=== Supplied passage ===
——————————

Title VII
of the Civil Rights Act of 1964 protects
individuals against employment discrimination on the bases
of race and color. Title VII applies to employers with 15
or more employees, including state and local governments. It
also applies to employment agencies and to labor
organizations, as well as to the federal government.

It is
unlawful to discriminate against any employee or applicant for
employment because of his/her race or color in regard to hiring,
termination, promotion, compensation, job training, or any other
term, condition, or privilege of employment. Title VII also
prohibits employment decisions based on stereotypes and
assumptions about abilities, traits, or the performance of
individuals of certain racial groups. Title VII prohibits both
intentional discrimination and neutral job policies that
disparately impact minorities and that are not job related.

Equal
employment opportunity cannot be denied because of marriage to
or association with an individual of a different race;
membership in or association with ethnic based organizations or
groups; or attendance or participation in schools or places of
worship generally associated with certain minority groups.
Harassment on the basis of race
and/or color violates Title VII. Ethnic slurs, racial "jokes,"
offensive or derogatory comments, or other verbal or physical
conduct based on an individual's race/color constitutes unlawful
harassment if the conduct creates an intimidating, hostile, or
offensive working environment or interferes with the
individual's work performance.

——————————

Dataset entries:
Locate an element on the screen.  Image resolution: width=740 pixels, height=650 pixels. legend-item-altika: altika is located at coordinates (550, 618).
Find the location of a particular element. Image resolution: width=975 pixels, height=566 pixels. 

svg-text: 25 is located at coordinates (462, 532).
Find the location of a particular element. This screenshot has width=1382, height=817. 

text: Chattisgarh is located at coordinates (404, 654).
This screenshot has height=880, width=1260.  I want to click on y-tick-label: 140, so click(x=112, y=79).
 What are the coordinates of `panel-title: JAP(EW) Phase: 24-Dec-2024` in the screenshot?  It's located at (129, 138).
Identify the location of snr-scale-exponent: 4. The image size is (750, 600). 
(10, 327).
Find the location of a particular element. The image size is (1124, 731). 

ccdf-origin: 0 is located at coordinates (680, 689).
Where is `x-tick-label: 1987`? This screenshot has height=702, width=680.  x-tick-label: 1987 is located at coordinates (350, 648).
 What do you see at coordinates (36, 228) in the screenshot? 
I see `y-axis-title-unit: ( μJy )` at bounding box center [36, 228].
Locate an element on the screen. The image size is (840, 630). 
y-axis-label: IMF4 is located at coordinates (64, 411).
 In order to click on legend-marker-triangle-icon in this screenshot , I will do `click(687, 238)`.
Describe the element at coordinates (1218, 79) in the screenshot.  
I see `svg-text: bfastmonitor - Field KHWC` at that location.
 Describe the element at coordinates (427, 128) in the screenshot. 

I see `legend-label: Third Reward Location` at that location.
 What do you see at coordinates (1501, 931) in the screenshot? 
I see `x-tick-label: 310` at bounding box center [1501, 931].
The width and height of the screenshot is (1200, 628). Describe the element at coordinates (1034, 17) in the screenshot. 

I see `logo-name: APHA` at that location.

——————————

=== What this task involves ===
Repeat word for word the part of the Title VII passage between "offensive or derogatory" and "individual's work performance.", inclusive.

=== Written response ===
offensive or derogatory comments, or other verbal or physical
conduct based on an individual's race/color constitutes unlawful
harassment if the conduct creates an intimidating, hostile, or
offensive working environment or interferes with the
individual's work performance.